WORKING WITH DISNEY
Working with Disney: Interviews with Animators, Producers, and Artists (210 6x9-inch pages, b/w, no illustrations; University Press of Mississippi, hardcover, $55; paperback, $25) was assembled by the self-proclaimed ultimate Disney fan: Don Peri, a Baby Boomer who’s watched Disney films all of his life, met 30-year Disney veteran Ben Sharpsteen in 1974 and collaborated with him on his memoirs, which, unpublished, resides in the Walt Disney Archives. Peri then began interviewing other graduates of the Disney Studio who had known and worked with “Uncle Walt.”
The University Press published the first collection of the Peri interviews in 2008, Working with Walt: Interviews with Disney Artists, and we reviewed it at the Usual Place, Rants & Raves, Opus 225. This volume publishes another 15 interviews, including those Peri conducted with Frank Thomas, Ollie Johnston, and Marc Davis — three of Disney’s legendary Nine Old Men of Animation — Dave Hand (first director, “after Walt,” of short-subject cartoons and of “Snow White”) and cast members at Disneyland on opening day, a couple of Mouseketeers, and others, among them Walter Lantz, who never worked for Disney but was a contemporary in early animation.
The interviews, in addition to offering deep insights into Disney and the operations of his Studio, are laced with other fascinating tidbits.
The Walter Lantz interview sheds new light on the incident of Oswald the Lucky Rabbit, the Disney creation that was stolen by Charles Mintz, who had insinuated himself into the Disney operation by marrying Disney’s distributor, Margaret J. Winkler, and then, in 1928, finessing Oswald away from Disney by claiming that he, Mintz, owned the Oswald copyright.
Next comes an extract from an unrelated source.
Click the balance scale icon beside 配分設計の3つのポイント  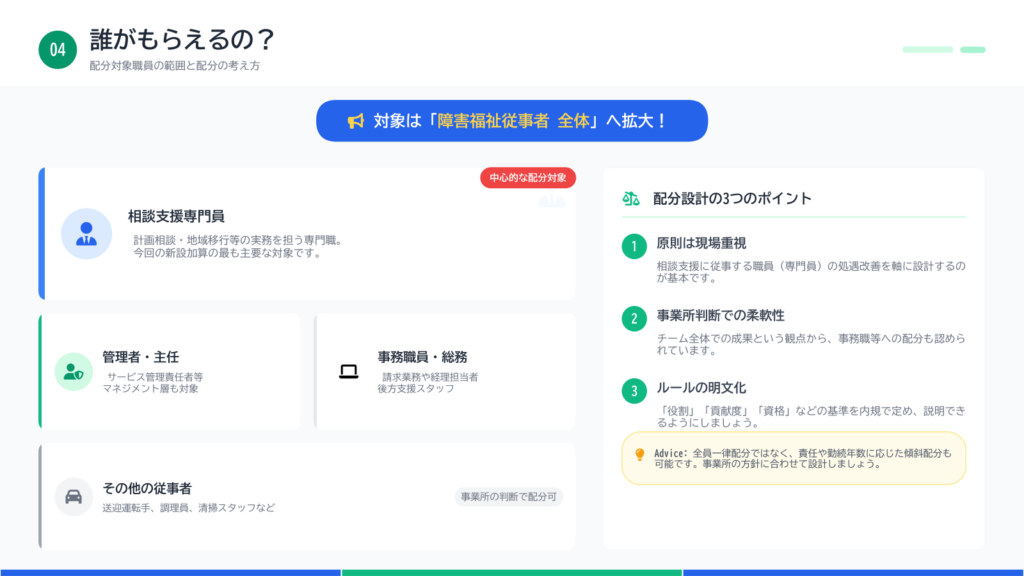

Not so, said Lantz: the Oswald copyright was always owned by Universal, for whom Disney as well as Mintz was producing animated cartoons. Devastated by what he supposed was the loss of Oswald, Disney invented Mickey Mouse. “Universal didn’t want any part of it,” Lantz remembered, “ — they said that mice wouldn’t go.”
But Universal wanted its own cartoon department and asked Lantz to set one up. Lantz, who by then had ten years experience in animation, said he would, “providing I could redesign the rabbit. I made him a white rabbit, which is not the Disney rabbit at all.” Disney’s Oswald was all black, and he was reincarnated in Mickey but without long ears.